BMW recalls ‘small number’ of i4 and iX electric vehicles due to possible battery fires

BMW has issued a recall for a “small number” of 2022 i4 sedans and iX SUVs due to the risk of battery fires. According to the recall, the high-voltage battery may have “internal damage,” which could result in an electrical short.

The recall affects only 83 vehicles sold in the US, but BMW advises owners not to drive them, park them outside or away from other vehicles and structures that could catch fire, and not charge them. . BMW dealers will replace the battery free of charge.

The recall was issued after BMW was notified last April of “a non-U.S. field incident involving a 2022 BMW i4 eDrive40”. A technical analysis found that debris, especially bits of cathode, seeped into the battery cell. Two more “incidents” were reported in June, one in the US with a 2022 iX xDrive50 and the other outside the country with a 2022 iX M60. Both were found to have dirt in the battery cell, which is provided by Samsung SDI.
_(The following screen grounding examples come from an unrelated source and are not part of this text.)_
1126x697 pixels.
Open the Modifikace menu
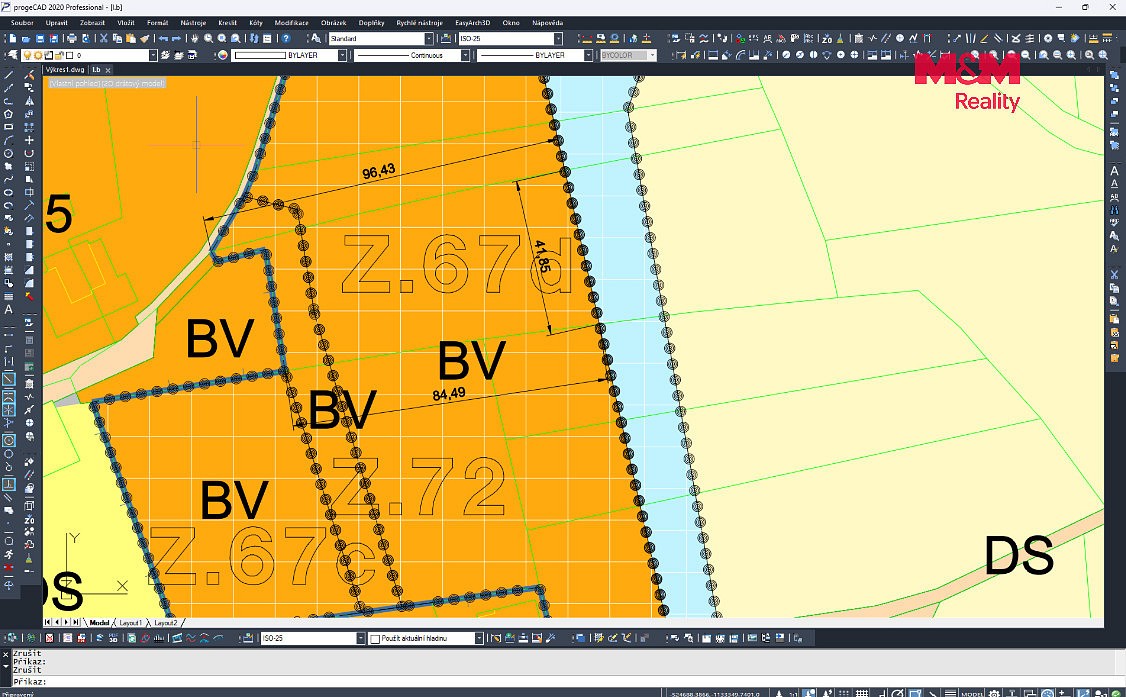[x=292, y=23]
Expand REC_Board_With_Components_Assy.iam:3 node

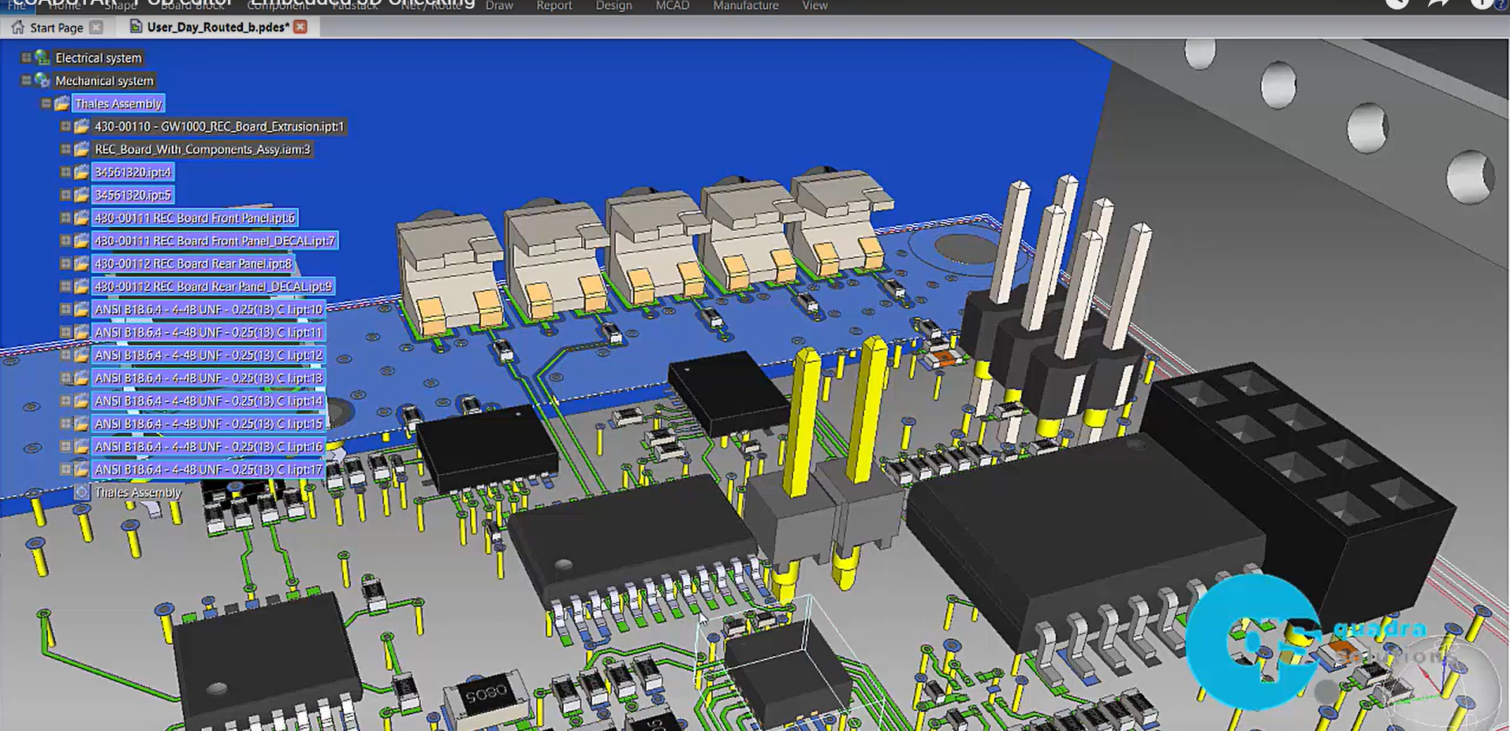pyautogui.click(x=65, y=150)
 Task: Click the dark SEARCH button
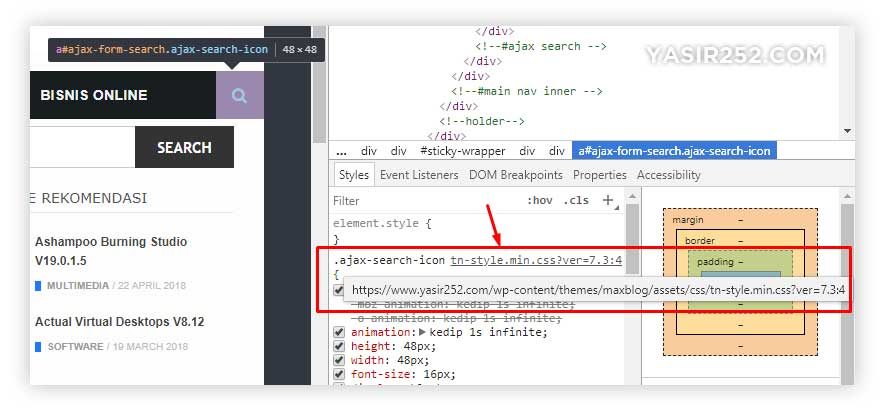(184, 147)
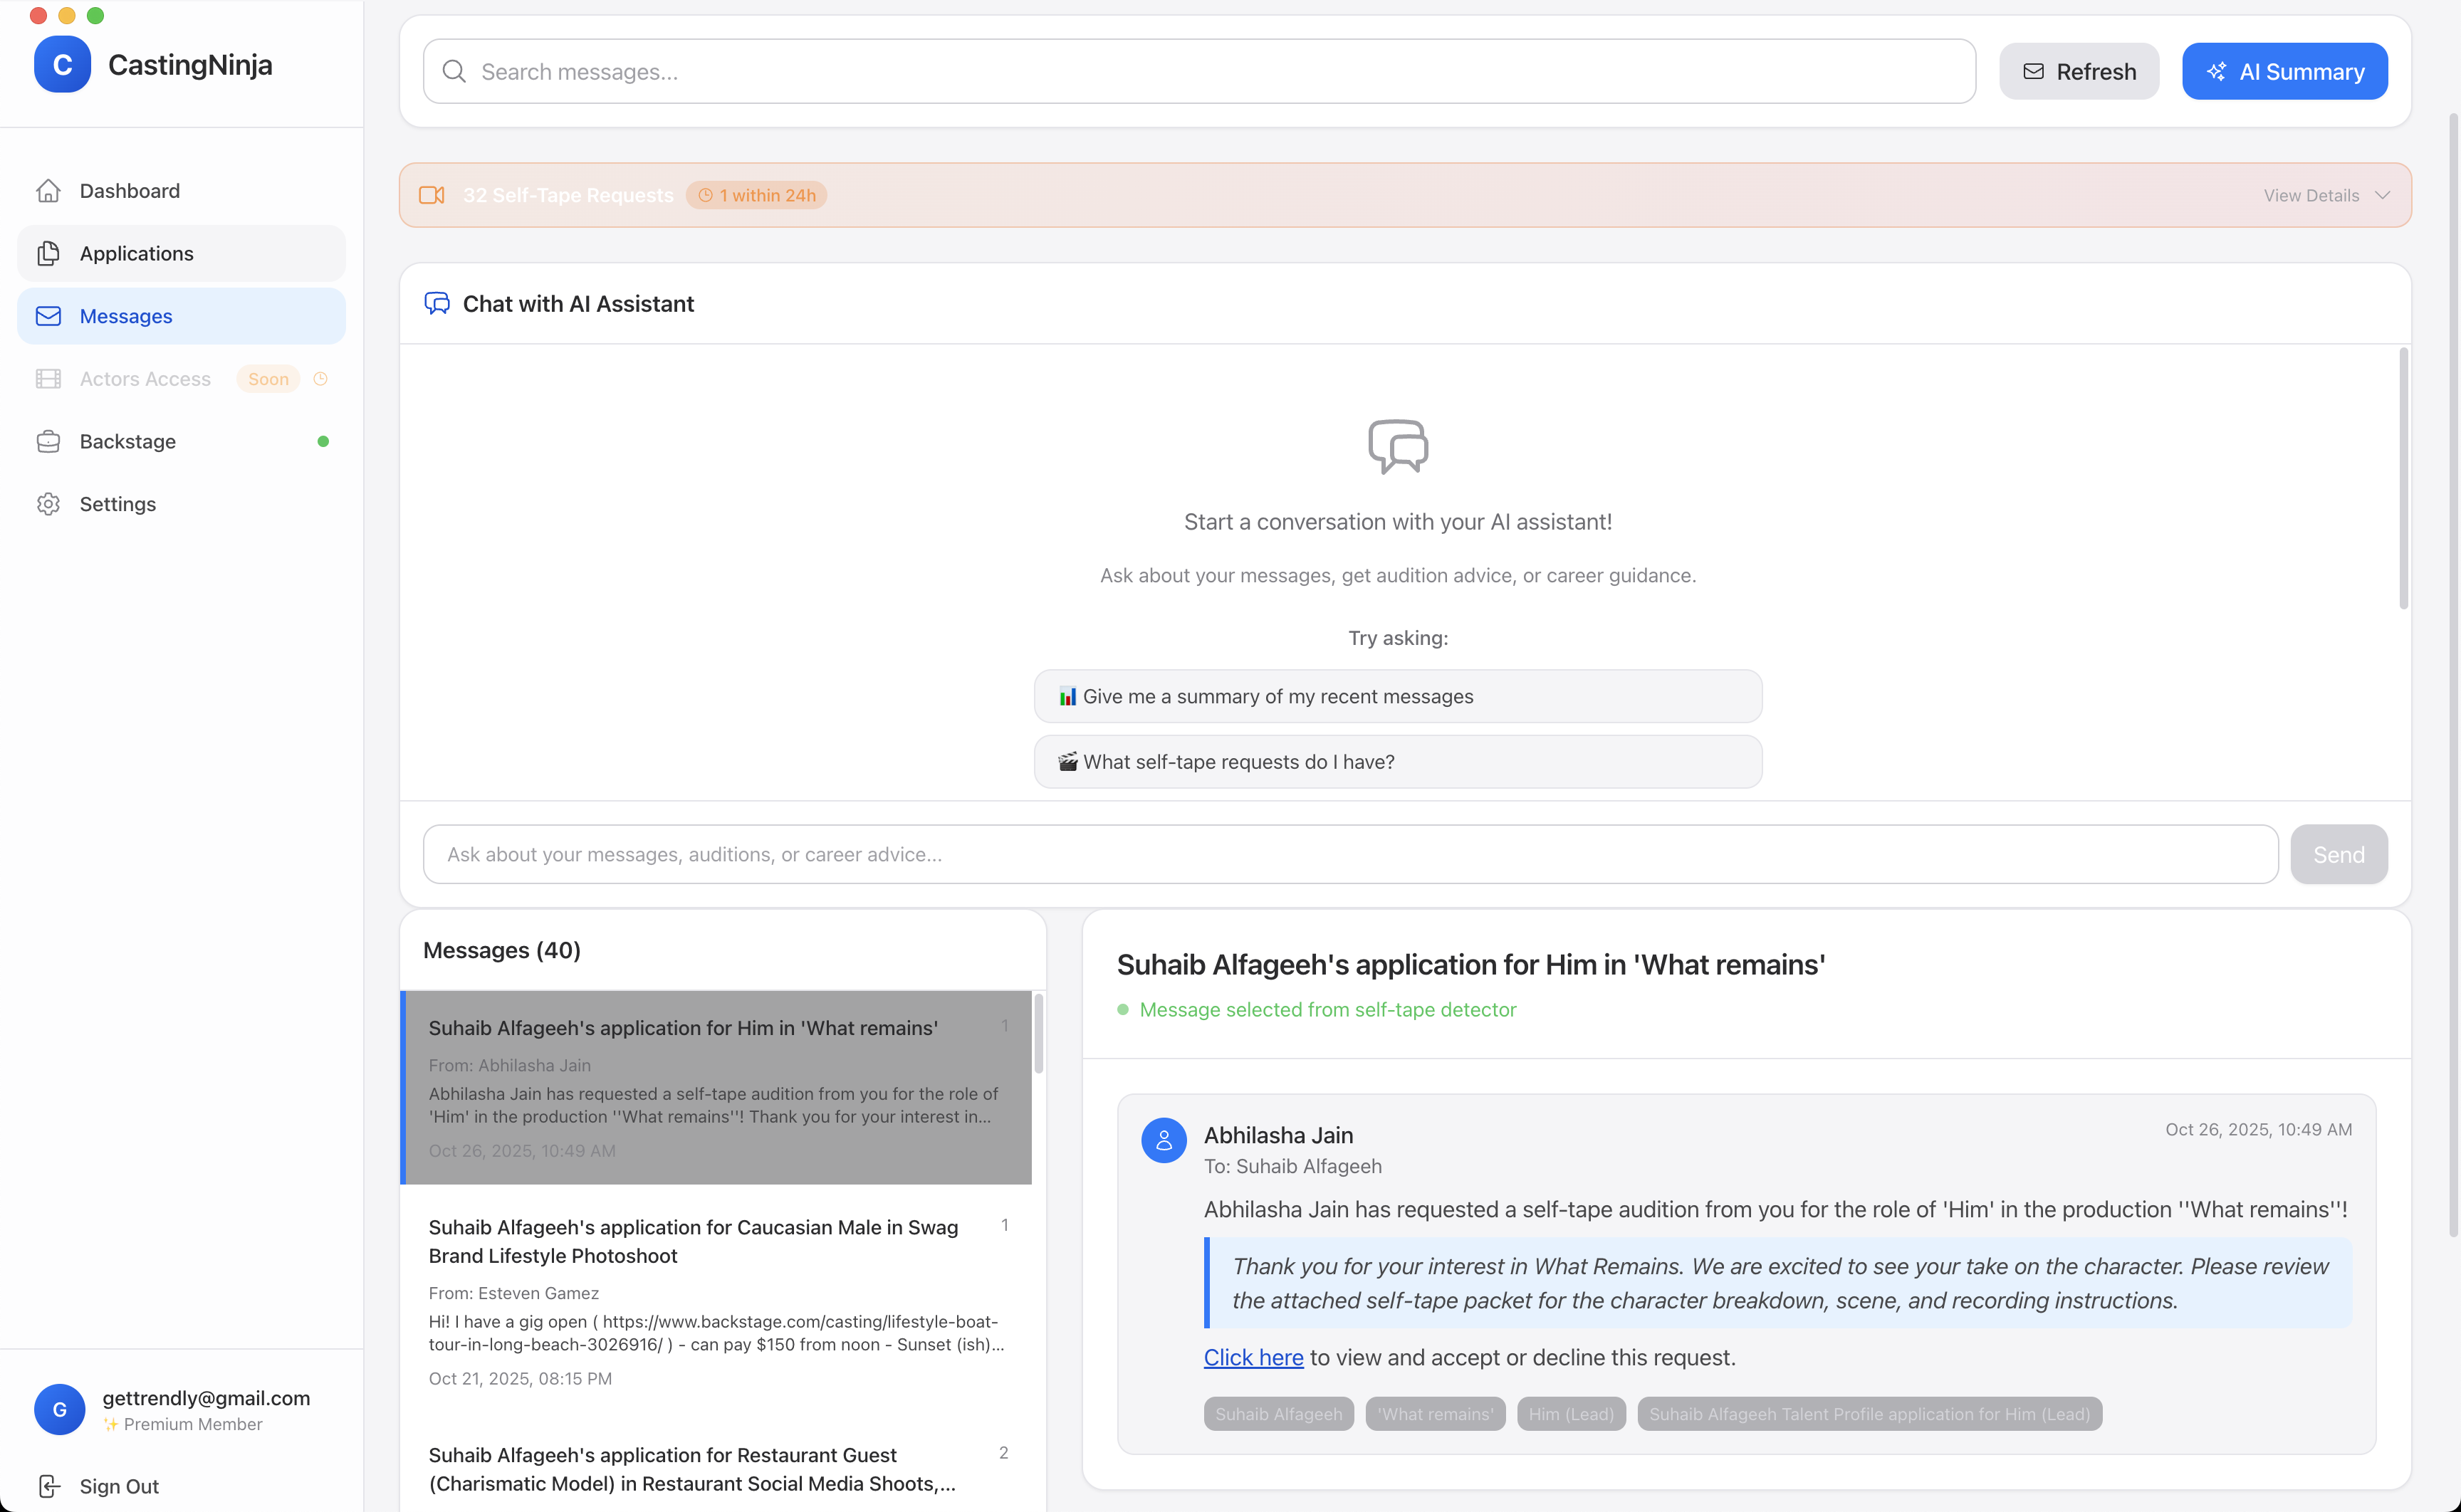Click the Sign Out icon

[48, 1486]
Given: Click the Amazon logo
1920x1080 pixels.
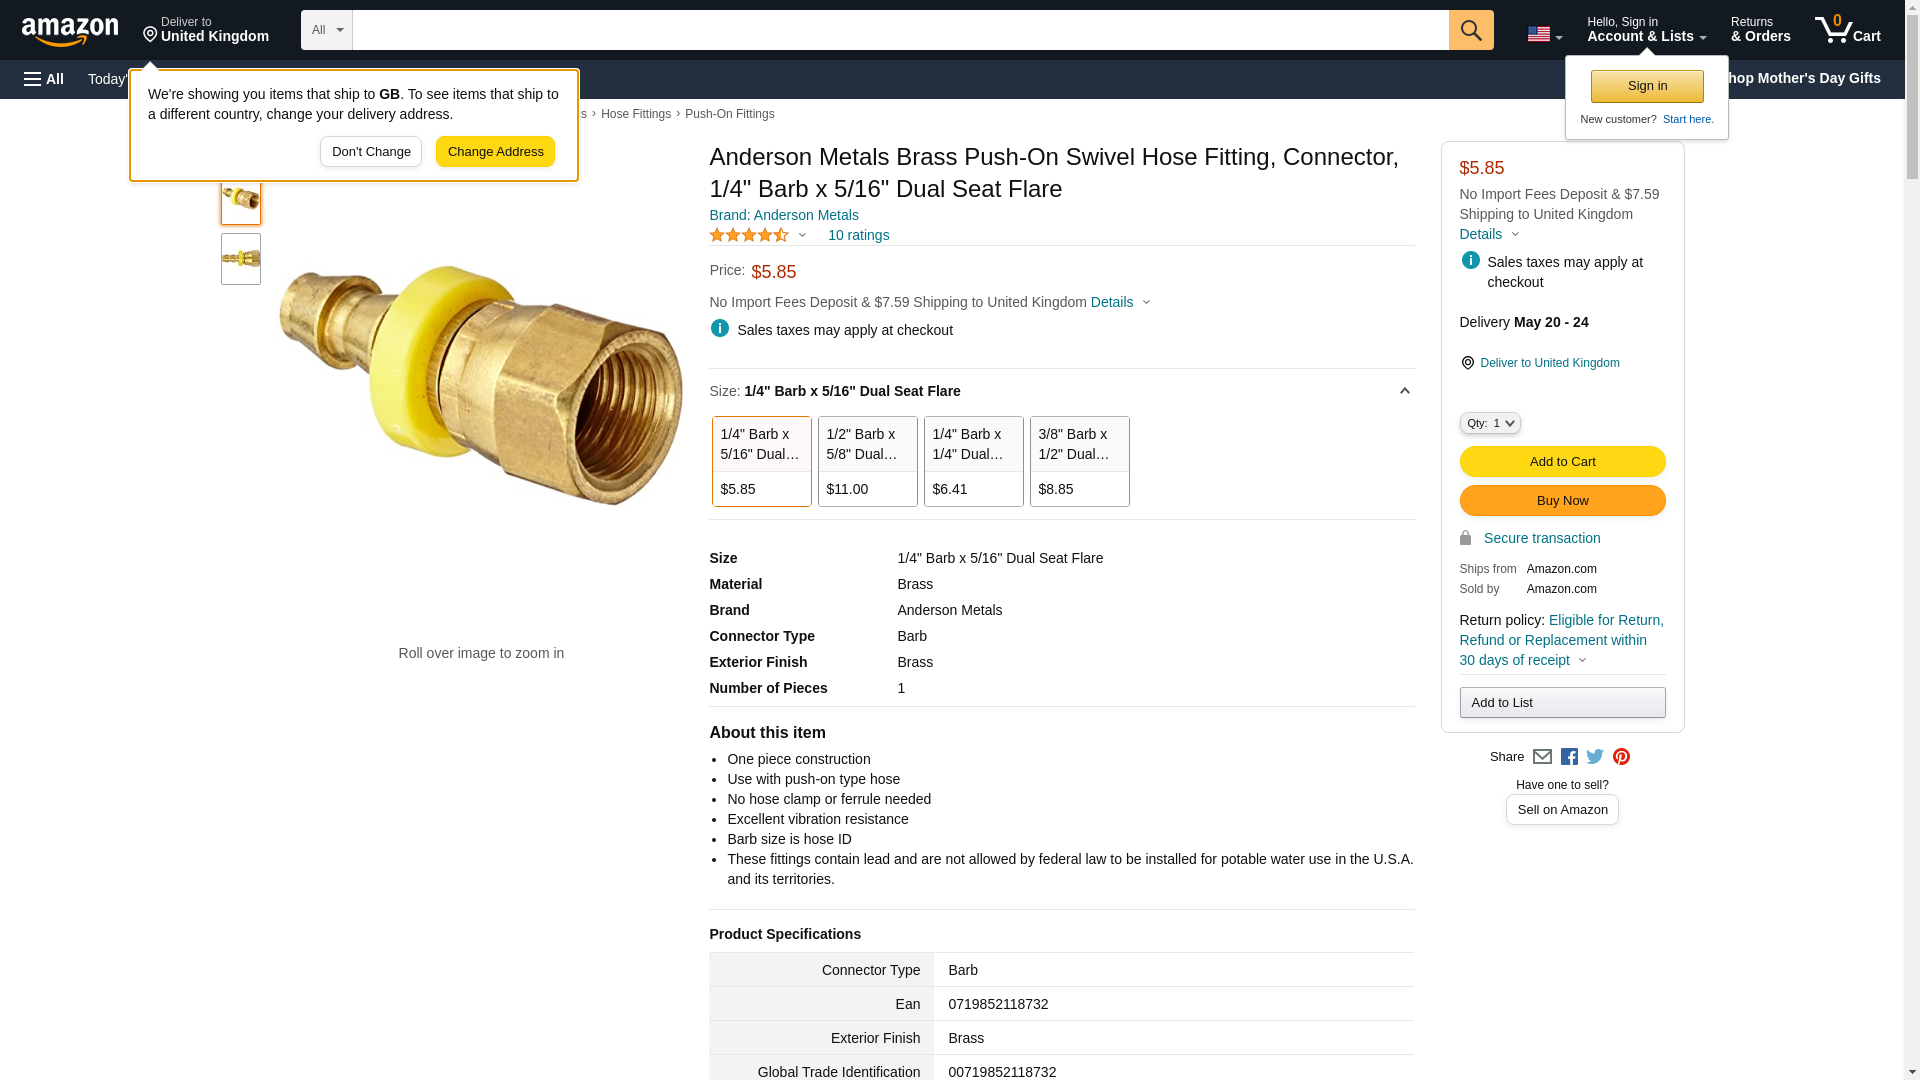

BMW says it has not received any reports of accidents or injuries as a result of the battery failure. “Fortunately, the recall affects a very small number of vehicles,” said Jay Hanson, a spokesperson for BMW, in an email. The edge. “And our Customer Relations team has already proactively reached out to all owners of affected vehicles to provide information and assistance.”

The BMW i4 and iX are the latest EVs to receive a recall. Ford issued a recall for 49,000 Mustang Mach-E SUVs earlier this summer amid fears a safety flaw could render the vehicle immobile. The Toyota bZ4X was recalled when it was discovered that loose hub bolts could cause the wheels to come loose while driving. Other EVs have also been recalled due to various software bugs and other minor issues.

Battery fires, while rare, remain a serious concern for EV makers. More data is needed, but researchers have found that the vast majority of EVs have a low risk of battery fires. But when fires do start, EVs with lithium-ion batteries burn hotter and faster and require more water to extinguish.

The most serious incident involved the Chevy Bolt, which was recalled after GM reported at least 19 battery fires caused by defective cells from its supplier LG. The automaker was forced to temporarily halt production after a software repair failed to prevent multiple fires. Chevy resumed production earlier this year after installing new battery packs.